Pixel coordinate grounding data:
++++++++
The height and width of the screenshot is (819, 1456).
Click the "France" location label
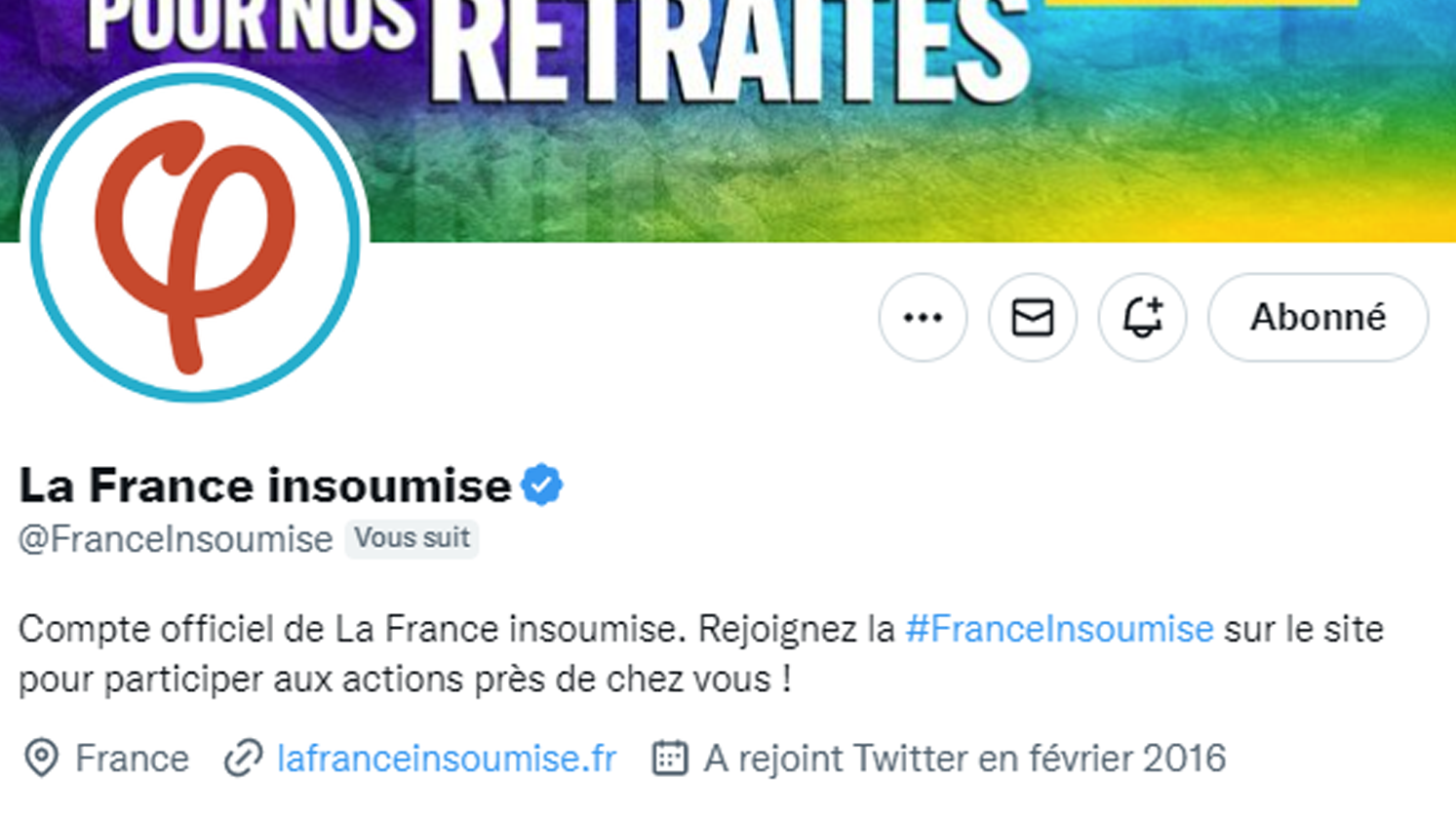(132, 759)
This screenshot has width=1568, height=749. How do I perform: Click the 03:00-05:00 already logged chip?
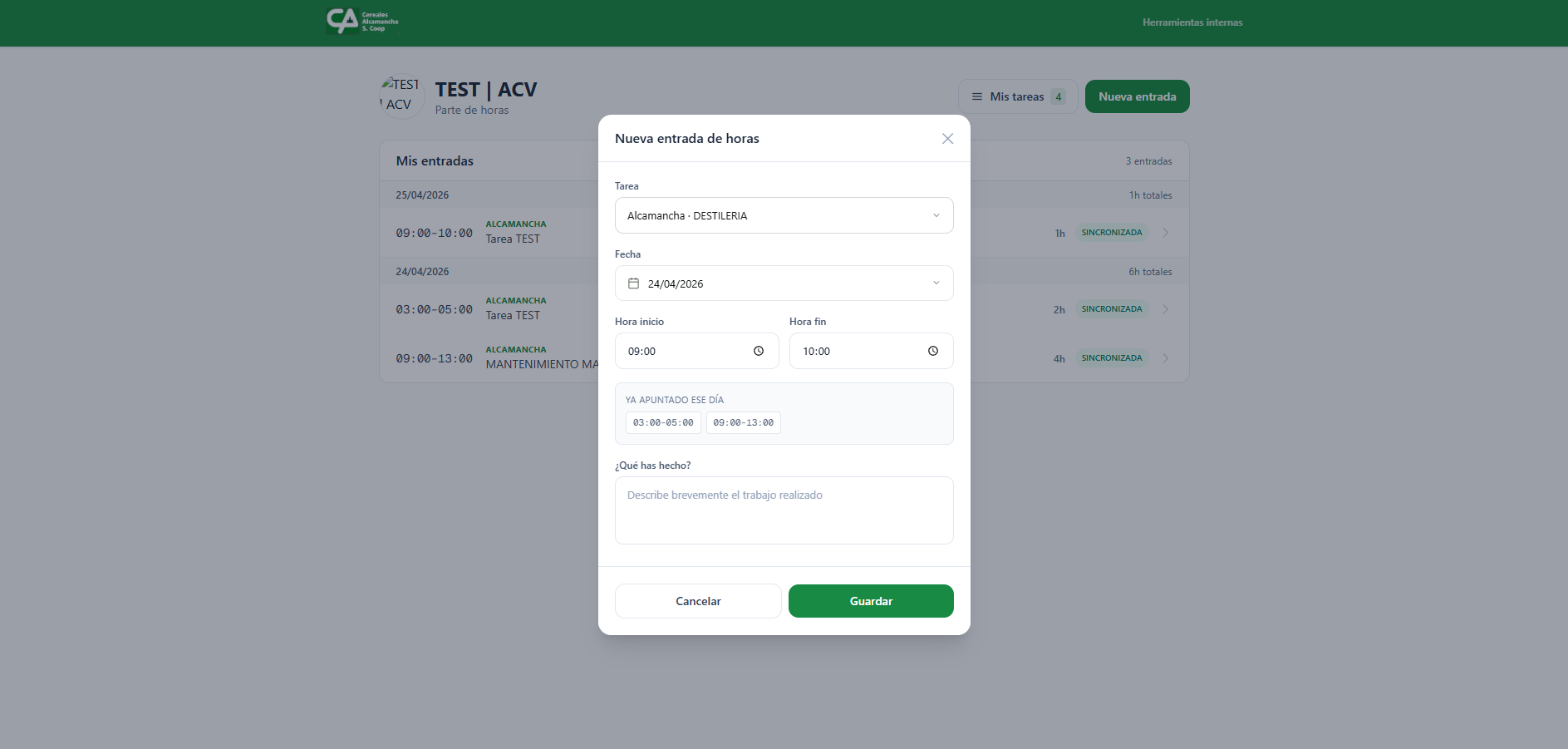coord(663,422)
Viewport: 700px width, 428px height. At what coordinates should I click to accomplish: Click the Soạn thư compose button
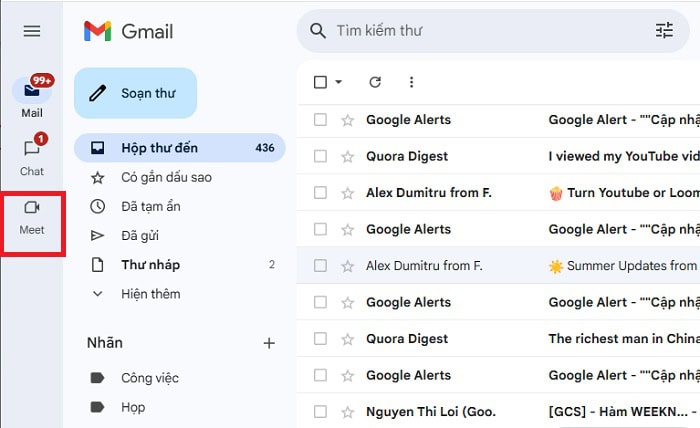[x=135, y=93]
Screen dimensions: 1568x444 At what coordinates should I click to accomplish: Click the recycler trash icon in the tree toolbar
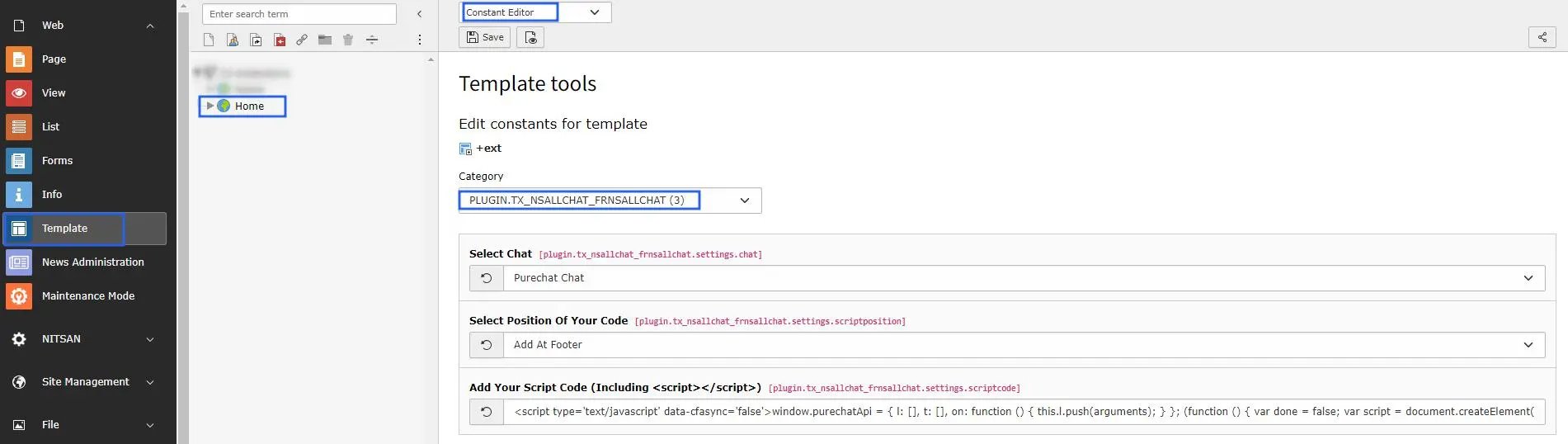pos(348,40)
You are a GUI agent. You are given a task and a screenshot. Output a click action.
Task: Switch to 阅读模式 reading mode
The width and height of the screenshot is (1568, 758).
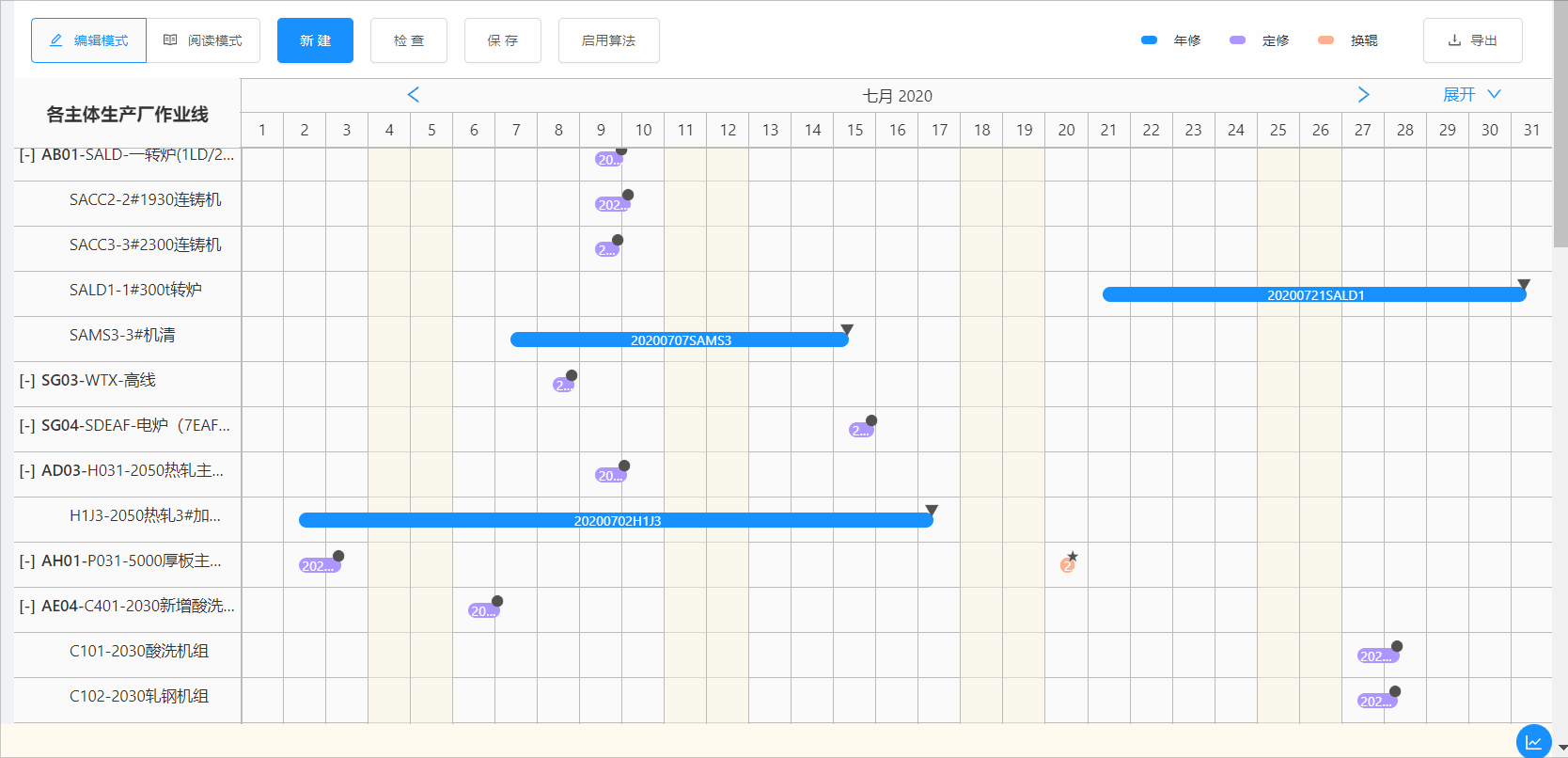[203, 40]
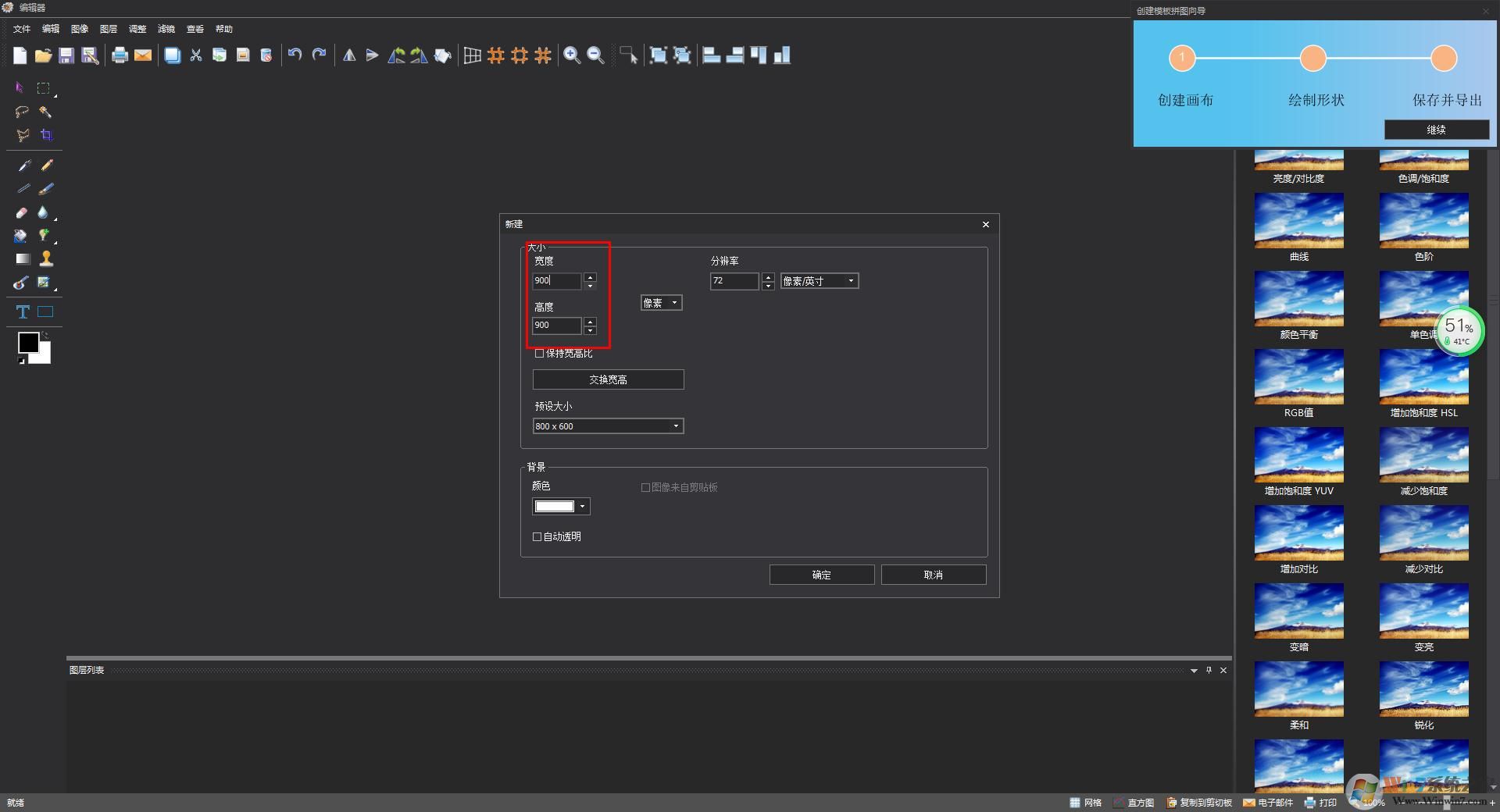Viewport: 1500px width, 812px height.
Task: Select the Magic Wand tool
Action: (46, 112)
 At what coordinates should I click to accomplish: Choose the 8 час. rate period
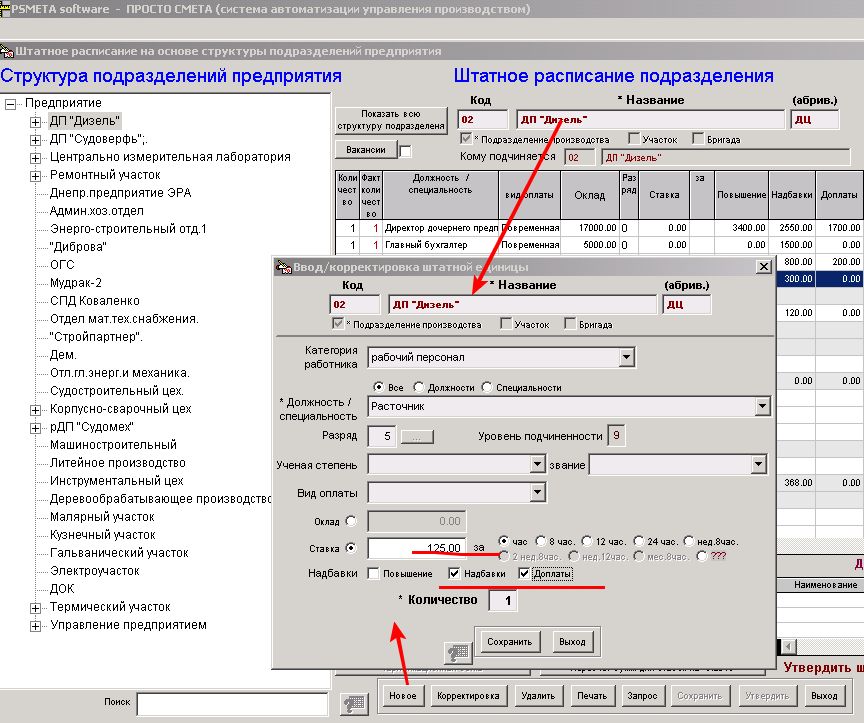(x=541, y=540)
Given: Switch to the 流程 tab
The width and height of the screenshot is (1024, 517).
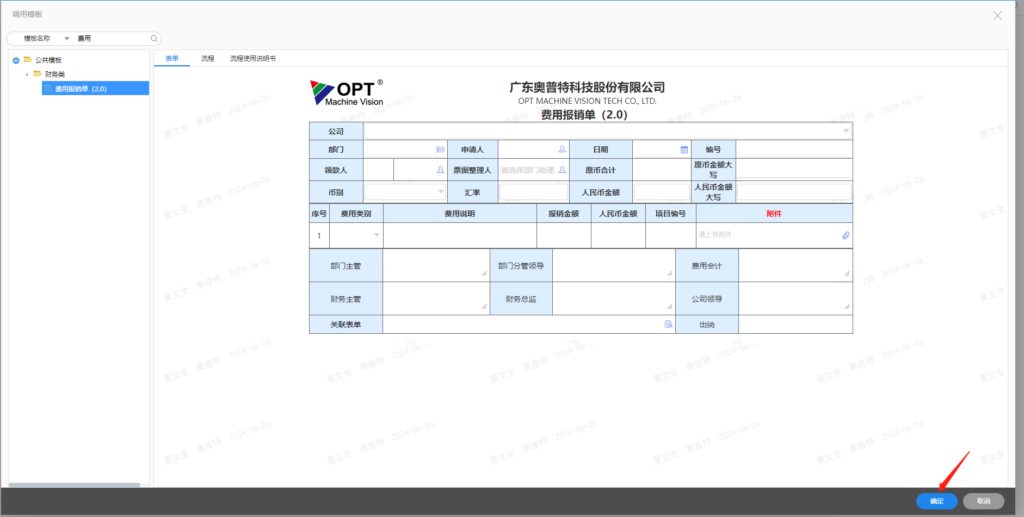Looking at the screenshot, I should [x=207, y=59].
++++++++
WHAT YOU HAVE TO DO
Answer with one number: how many lines of the entries above include the word "Switch".

ANSWER AREA
2